Reproduce the listing verbatim.

### [GIVEN DATA]
- Opening Delimiter -

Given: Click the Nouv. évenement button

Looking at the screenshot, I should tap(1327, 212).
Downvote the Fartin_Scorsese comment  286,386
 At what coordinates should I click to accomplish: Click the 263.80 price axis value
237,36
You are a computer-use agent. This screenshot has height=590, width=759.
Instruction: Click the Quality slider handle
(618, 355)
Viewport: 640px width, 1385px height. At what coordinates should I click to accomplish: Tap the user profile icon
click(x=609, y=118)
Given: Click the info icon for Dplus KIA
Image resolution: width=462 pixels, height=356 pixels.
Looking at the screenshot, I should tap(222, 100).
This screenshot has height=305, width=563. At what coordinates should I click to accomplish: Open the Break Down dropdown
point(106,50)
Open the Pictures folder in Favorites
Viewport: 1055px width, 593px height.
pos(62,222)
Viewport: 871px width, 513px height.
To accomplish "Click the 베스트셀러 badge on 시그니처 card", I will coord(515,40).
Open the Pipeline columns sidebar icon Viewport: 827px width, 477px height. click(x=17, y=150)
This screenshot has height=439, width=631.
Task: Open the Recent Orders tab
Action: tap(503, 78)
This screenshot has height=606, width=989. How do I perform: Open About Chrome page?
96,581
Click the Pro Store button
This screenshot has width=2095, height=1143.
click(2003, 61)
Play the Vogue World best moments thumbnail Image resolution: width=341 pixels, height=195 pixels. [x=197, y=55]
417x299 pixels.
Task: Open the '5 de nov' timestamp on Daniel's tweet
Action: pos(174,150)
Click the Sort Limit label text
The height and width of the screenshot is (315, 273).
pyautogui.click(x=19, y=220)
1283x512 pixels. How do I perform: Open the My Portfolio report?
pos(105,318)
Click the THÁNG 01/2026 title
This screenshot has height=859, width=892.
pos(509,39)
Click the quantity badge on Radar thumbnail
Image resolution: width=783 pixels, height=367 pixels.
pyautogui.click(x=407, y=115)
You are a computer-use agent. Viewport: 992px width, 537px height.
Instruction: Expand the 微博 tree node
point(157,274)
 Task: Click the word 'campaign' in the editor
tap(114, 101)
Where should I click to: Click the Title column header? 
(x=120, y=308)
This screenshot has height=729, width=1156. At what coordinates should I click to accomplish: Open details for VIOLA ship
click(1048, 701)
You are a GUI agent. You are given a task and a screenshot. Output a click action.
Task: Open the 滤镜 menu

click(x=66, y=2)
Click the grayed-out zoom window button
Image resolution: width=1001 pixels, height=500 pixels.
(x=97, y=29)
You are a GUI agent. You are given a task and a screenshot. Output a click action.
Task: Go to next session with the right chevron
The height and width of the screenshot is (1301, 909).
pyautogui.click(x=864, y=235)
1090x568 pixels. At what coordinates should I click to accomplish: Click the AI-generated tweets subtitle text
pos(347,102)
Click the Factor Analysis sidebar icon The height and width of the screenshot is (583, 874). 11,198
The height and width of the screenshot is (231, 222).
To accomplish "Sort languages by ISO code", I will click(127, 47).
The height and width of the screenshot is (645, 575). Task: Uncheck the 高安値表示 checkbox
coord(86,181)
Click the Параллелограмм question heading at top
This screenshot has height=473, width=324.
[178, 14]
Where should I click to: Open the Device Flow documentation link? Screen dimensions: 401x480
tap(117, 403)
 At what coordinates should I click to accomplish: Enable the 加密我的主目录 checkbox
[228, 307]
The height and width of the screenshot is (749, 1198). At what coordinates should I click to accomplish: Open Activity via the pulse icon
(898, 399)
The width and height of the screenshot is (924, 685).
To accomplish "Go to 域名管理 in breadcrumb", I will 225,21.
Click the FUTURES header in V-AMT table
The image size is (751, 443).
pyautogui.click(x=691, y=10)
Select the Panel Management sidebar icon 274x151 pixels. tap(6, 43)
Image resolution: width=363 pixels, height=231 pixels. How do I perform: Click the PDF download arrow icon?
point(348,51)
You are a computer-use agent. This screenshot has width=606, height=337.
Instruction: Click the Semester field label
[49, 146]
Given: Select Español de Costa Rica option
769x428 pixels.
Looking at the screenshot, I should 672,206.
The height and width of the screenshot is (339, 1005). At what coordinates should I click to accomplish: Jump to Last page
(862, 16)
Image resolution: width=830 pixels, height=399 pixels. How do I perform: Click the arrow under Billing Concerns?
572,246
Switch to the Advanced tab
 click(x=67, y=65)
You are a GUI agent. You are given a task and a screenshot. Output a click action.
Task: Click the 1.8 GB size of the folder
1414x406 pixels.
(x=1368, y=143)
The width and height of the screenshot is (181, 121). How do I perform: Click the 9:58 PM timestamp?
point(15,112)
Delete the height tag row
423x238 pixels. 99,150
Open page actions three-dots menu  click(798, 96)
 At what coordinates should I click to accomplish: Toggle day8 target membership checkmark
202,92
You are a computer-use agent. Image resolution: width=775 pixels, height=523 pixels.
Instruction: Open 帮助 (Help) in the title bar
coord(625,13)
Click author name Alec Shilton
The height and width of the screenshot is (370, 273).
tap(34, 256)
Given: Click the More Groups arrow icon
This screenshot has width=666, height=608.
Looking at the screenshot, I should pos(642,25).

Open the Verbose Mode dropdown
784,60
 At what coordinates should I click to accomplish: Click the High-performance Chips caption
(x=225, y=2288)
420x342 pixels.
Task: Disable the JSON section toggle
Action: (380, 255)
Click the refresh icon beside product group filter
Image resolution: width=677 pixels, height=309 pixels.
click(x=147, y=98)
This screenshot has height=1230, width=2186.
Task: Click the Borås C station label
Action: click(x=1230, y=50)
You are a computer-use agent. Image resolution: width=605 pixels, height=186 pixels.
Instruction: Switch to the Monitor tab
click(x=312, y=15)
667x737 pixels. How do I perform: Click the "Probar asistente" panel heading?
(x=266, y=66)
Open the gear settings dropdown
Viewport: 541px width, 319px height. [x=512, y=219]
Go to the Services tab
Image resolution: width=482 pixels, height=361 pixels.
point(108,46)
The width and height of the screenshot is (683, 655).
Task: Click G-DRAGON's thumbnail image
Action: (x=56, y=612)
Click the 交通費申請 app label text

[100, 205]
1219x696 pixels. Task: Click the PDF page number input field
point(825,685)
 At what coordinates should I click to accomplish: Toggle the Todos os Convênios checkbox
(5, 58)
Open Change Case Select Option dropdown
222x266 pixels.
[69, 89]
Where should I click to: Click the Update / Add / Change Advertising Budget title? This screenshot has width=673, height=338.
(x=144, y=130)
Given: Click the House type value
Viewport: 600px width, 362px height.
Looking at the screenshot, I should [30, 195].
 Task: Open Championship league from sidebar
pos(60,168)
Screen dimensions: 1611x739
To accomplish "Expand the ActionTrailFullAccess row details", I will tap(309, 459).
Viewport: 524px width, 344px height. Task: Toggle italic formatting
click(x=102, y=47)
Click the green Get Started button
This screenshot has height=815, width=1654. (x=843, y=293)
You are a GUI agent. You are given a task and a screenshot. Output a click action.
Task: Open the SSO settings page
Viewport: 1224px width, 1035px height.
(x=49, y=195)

- Closing Delimiter -

### [SOLVED EXERCISE]
Given: Click the Nouv. évenement button

Looking at the screenshot, I should tap(1327, 212).
Downvote the Fartin_Scorsese comment  286,386
 At what coordinates should I click to accomplish: Click the 263.80 price axis value
237,36
You are a computer-use agent. This screenshot has height=590, width=759.
Instruction: Click the Quality slider handle
(618, 355)
Viewport: 640px width, 1385px height. At what coordinates should I click to accomplish: Tap the user profile icon
click(x=609, y=118)
Given: Click the info icon for Dplus KIA
Image resolution: width=462 pixels, height=356 pixels.
Looking at the screenshot, I should tap(222, 100).
This screenshot has height=305, width=563. At what coordinates should I click to accomplish: Open the Break Down dropdown
point(106,50)
Open the Pictures folder in Favorites
Viewport: 1055px width, 593px height.
pos(62,222)
Viewport: 871px width, 513px height.
To accomplish "Click the 베스트셀러 badge on 시그니처 card", I will coord(515,40).
Open the Pipeline columns sidebar icon Viewport: 827px width, 477px height. click(x=17, y=150)
This screenshot has height=439, width=631.
Task: Open the Recent Orders tab
Action: tap(503, 78)
This screenshot has height=606, width=989. How do I perform: Open About Chrome page?
96,581
Click the Pro Store button
This screenshot has width=2095, height=1143.
click(2003, 61)
Play the Vogue World best moments thumbnail Image resolution: width=341 pixels, height=195 pixels. [x=197, y=55]
417x299 pixels.
Task: Open the '5 de nov' timestamp on Daniel's tweet
Action: pos(174,150)
Click the Sort Limit label text
The height and width of the screenshot is (315, 273).
pyautogui.click(x=19, y=220)
1283x512 pixels. How do I perform: Open the My Portfolio report?
pos(105,318)
Click the THÁNG 01/2026 title
This screenshot has height=859, width=892.
pos(509,39)
Click the quantity badge on Radar thumbnail
Image resolution: width=783 pixels, height=367 pixels.
pyautogui.click(x=407, y=115)
You are a computer-use agent. Viewport: 992px width, 537px height.
Instruction: Expand the 微博 tree node
point(157,274)
 Task: Click the word 'campaign' in the editor
tap(114, 101)
Where should I click to: Click the Title column header? 
(x=120, y=308)
This screenshot has height=729, width=1156. At what coordinates should I click to accomplish: Open details for VIOLA ship
click(1048, 701)
You are a GUI agent. You are given a task and a screenshot. Output a click action.
Task: Open the 滤镜 menu

click(x=66, y=2)
Click the grayed-out zoom window button
Image resolution: width=1001 pixels, height=500 pixels.
(x=97, y=29)
You are a GUI agent. You are given a task and a screenshot. Output a click action.
Task: Go to next session with the right chevron
The height and width of the screenshot is (1301, 909).
pyautogui.click(x=864, y=235)
1090x568 pixels. At what coordinates should I click to accomplish: Click the AI-generated tweets subtitle text
pos(347,102)
Click the Factor Analysis sidebar icon The height and width of the screenshot is (583, 874). 11,198
The height and width of the screenshot is (231, 222).
To accomplish "Sort languages by ISO code", I will click(127, 47).
The height and width of the screenshot is (645, 575). Task: Uncheck the 高安値表示 checkbox
coord(86,181)
Click the Параллелограмм question heading at top
This screenshot has height=473, width=324.
[178, 14]
Where should I click to: Open the Device Flow documentation link? Screen dimensions: 401x480
tap(117, 403)
 At what coordinates should I click to accomplish: Enable the 加密我的主目录 checkbox
[228, 307]
The height and width of the screenshot is (749, 1198). At what coordinates should I click to accomplish: Open Activity via the pulse icon
(898, 399)
The width and height of the screenshot is (924, 685).
To accomplish "Go to 域名管理 in breadcrumb", I will 225,21.
Click the FUTURES header in V-AMT table
The image size is (751, 443).
pyautogui.click(x=691, y=10)
Select the Panel Management sidebar icon 274x151 pixels. tap(6, 43)
Image resolution: width=363 pixels, height=231 pixels. How do I perform: Click the PDF download arrow icon?
point(348,51)
You are a computer-use agent. This screenshot has width=606, height=337.
Instruction: Click the Semester field label
[49, 146]
Given: Select Español de Costa Rica option
769x428 pixels.
Looking at the screenshot, I should 672,206.
The height and width of the screenshot is (339, 1005). At what coordinates should I click to accomplish: Jump to Last page
(862, 16)
Image resolution: width=830 pixels, height=399 pixels. How do I perform: Click the arrow under Billing Concerns?
572,246
Switch to the Advanced tab
 click(x=67, y=65)
You are a GUI agent. You are given a task and a screenshot. Output a click action.
Task: Click the 1.8 GB size of the folder
1414x406 pixels.
(x=1368, y=143)
The width and height of the screenshot is (181, 121). How do I perform: Click the 9:58 PM timestamp?
point(15,112)
Delete the height tag row
423x238 pixels. 99,150
Open page actions three-dots menu  click(798, 96)
 At what coordinates should I click to accomplish: Toggle day8 target membership checkmark
202,92
You are a computer-use agent. Image resolution: width=775 pixels, height=523 pixels.
Instruction: Open 帮助 (Help) in the title bar
coord(625,13)
Click author name Alec Shilton
The height and width of the screenshot is (370, 273).
tap(34, 256)
Given: Click the More Groups arrow icon
This screenshot has width=666, height=608.
Looking at the screenshot, I should pos(642,25).

Open the Verbose Mode dropdown
784,60
 At what coordinates should I click to accomplish: Click the High-performance Chips caption
(x=225, y=2288)
420x342 pixels.
Task: Disable the JSON section toggle
Action: (380, 255)
Click the refresh icon beside product group filter
Image resolution: width=677 pixels, height=309 pixels.
click(x=147, y=98)
This screenshot has height=1230, width=2186.
Task: Click the Borås C station label
Action: click(x=1230, y=50)
You are a computer-use agent. Image resolution: width=605 pixels, height=186 pixels.
Instruction: Switch to the Monitor tab
click(x=312, y=15)
667x737 pixels. How do I perform: Click the "Probar asistente" panel heading?
(x=266, y=66)
Open the gear settings dropdown
Viewport: 541px width, 319px height. [x=512, y=219]
Go to the Services tab
Image resolution: width=482 pixels, height=361 pixels.
point(108,46)
The width and height of the screenshot is (683, 655).
Task: Click G-DRAGON's thumbnail image
Action: (x=56, y=612)
Click the 交通費申請 app label text

[100, 205]
1219x696 pixels. Task: Click the PDF page number input field
point(825,685)
 At what coordinates should I click to accomplish: Toggle the Todos os Convênios checkbox
(5, 58)
Open Change Case Select Option dropdown
222x266 pixels.
[69, 89]
Where should I click to: Click the Update / Add / Change Advertising Budget title? This screenshot has width=673, height=338.
(x=144, y=130)
Given: Click the House type value
Viewport: 600px width, 362px height.
Looking at the screenshot, I should [30, 195].
 Task: Open Championship league from sidebar
pos(60,168)
Screen dimensions: 1611x739
To accomplish "Expand the ActionTrailFullAccess row details", I will tap(309, 459).
Viewport: 524px width, 344px height. Task: Toggle italic formatting
click(x=102, y=47)
Click the green Get Started button
This screenshot has height=815, width=1654. (x=843, y=293)
You are a GUI agent. You are given a task and a screenshot. Output a click action.
Task: Open the SSO settings page
Viewport: 1224px width, 1035px height.
(x=49, y=195)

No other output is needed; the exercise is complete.